**Texte du document:**
================

N’empêche, que le sujet humain y mette du sien est la clef de la pensée théologique de Benoît XVI, sous l’influence tout d’abord, dit Mgr Tissier, de la célèbre École de Tuebingen. Fondée par J. S. von Drey (1777–1853), cette École maintenait que l’histoire est mue par l’esprit de l’époque qui est toujours en mouvement, et cet esprit, c’est l’esprit du Christ. Il s’ensuit que la Révélation divine n’est plus le Dépôt de la Foi clôturé par la mort du dernier Apôtre que les époques suivantes ne font qu’expliciter. Non, son contenu ne cesse d’évoluer, et le sujet qui reçoit cette Révélation contribue à son contenu. Donc l’Église de chaque époque joue un rôle non seulement passif mais aussi actif dans la Révélation, et c’est elle qui donne à la Tradition du passé sa signification pour le présent. Cela ne nous rappelle-t-il pas l’herméneutique de Dilthey ? Voir l’EC de la semaine passée.

================

**Données recueillies:**
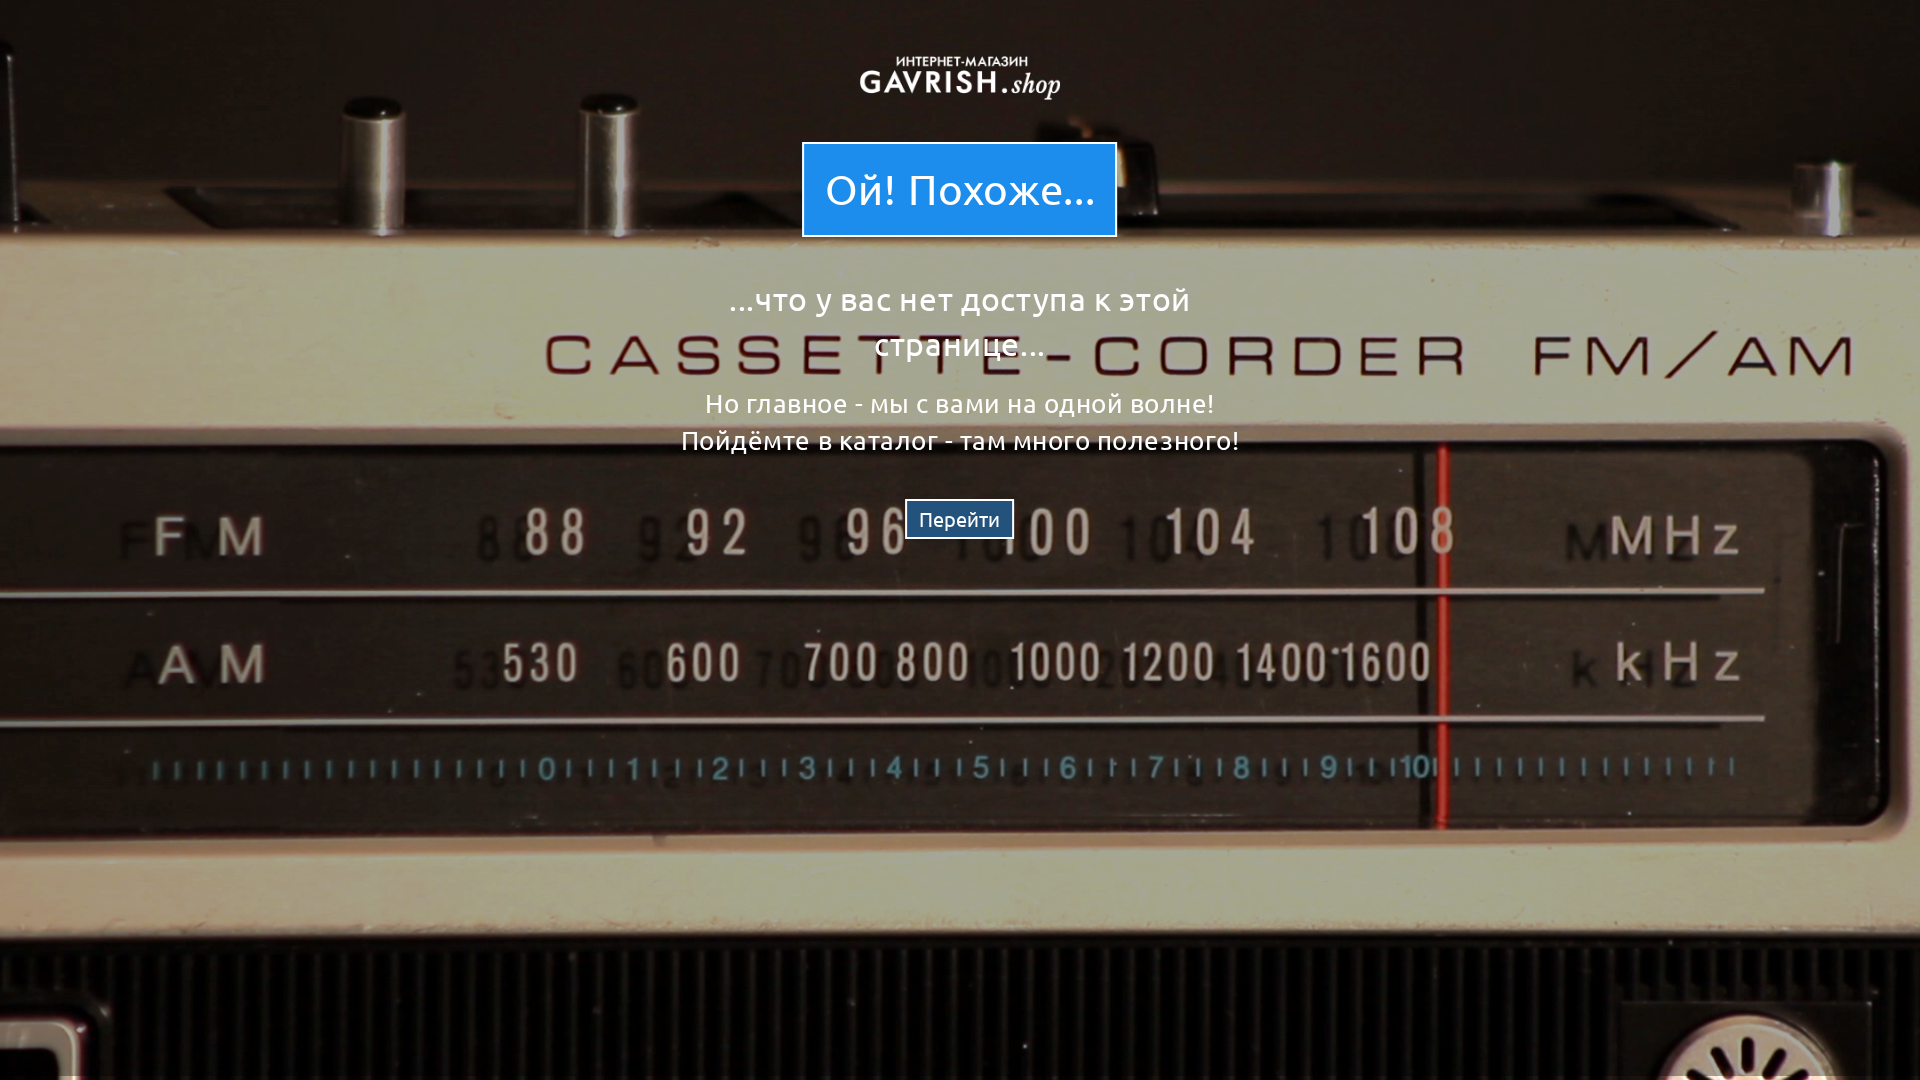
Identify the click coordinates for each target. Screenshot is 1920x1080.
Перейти (959, 518)
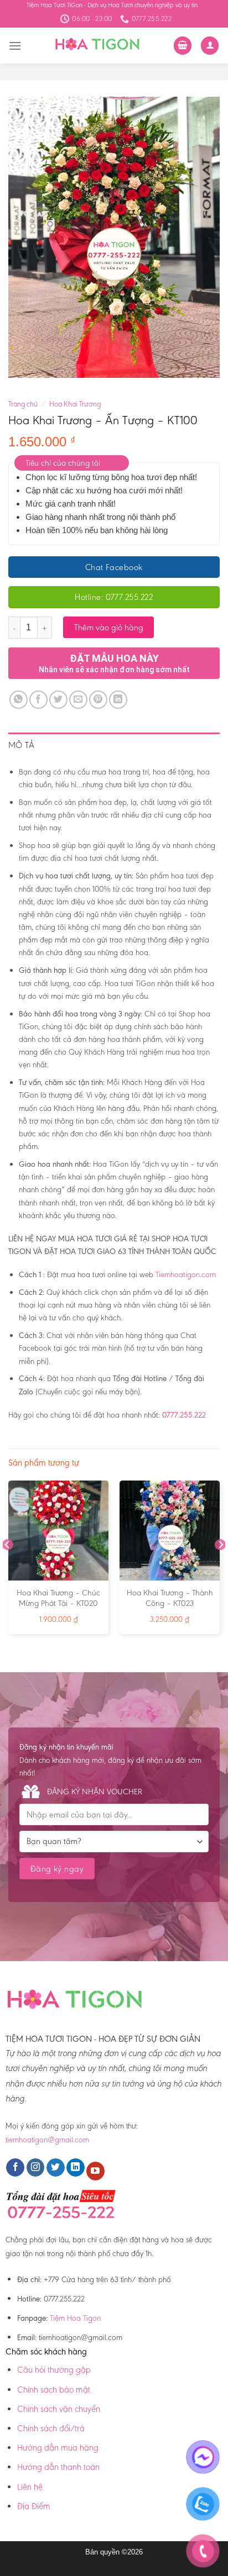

================

**Consigne 1:**
Traduisez en anglais la phrase suivante du texte sur l'École de Tuebingen : « Fondée par J. S. von Drey (1777–1853), cette École maintenait que l’histoire est mue par l’esprit de l’époque qui est toujours en mouvement, et cet esprit, c’est l’esprit du Christ. »
**Consigne 2:**
Répondez brièvement d'après le texte sur l'École de Tuebingen :
(a) Qui a fondé l'École de Tuebingen ?
(b) Selon cette École, par quoi l'histoire est-elle mue ?
(c) L'herméneutique de quel auteur le texte évoque-t-il ?
**Consigne 3:**
Reproduisez sans rien changer le passage du texte sur l'École de Tuebingen qui va de « N’empêche, que le » jusqu'à « la semaine passée. ».

**Corrigé 1:**
Founded by J. S. von Drey (1777–1853), this School held that history is driven by the spirit of the age, which is always in motion, and that spirit is the spirit of Christ.

**Corrigé 2:**
(a) J. S. von Drey.
(b) Par l’esprit de l’époque.
(c) Celle de Dilthey.

**Corrigé 3:**
N’empêche, que le sujet humain y mette du sien est la clef de la pensée théologique de Benoît XVI, sous l’influence tout d’abord, dit Mgr Tissier, de la célèbre École de Tuebingen. Fondée par J. S. von Drey (1777–1853), cette École maintenait que l’histoire est mue par l’esprit de l’époque qui est toujours en mouvement, et cet esprit, c’est l’esprit du Christ. Il s’ensuit que la Révélation divine n’est plus le Dépôt de la Foi clôturé par la mort du dernier Apôtre que les époques suivantes ne font qu’expliciter. Non, son contenu ne cesse d’évoluer, et le sujet qui reçoit cette Révélation contribue à son contenu. Donc l’Église de chaque époque joue un rôle non seulement passif mais aussi actif dans la Révélation, et c’est elle qui donne à la Tradition du passé sa signification pour le présent. Cela ne nous rappelle-t-il pas l’herméneutique de Dilthey ? Voir l’EC de la semaine passée.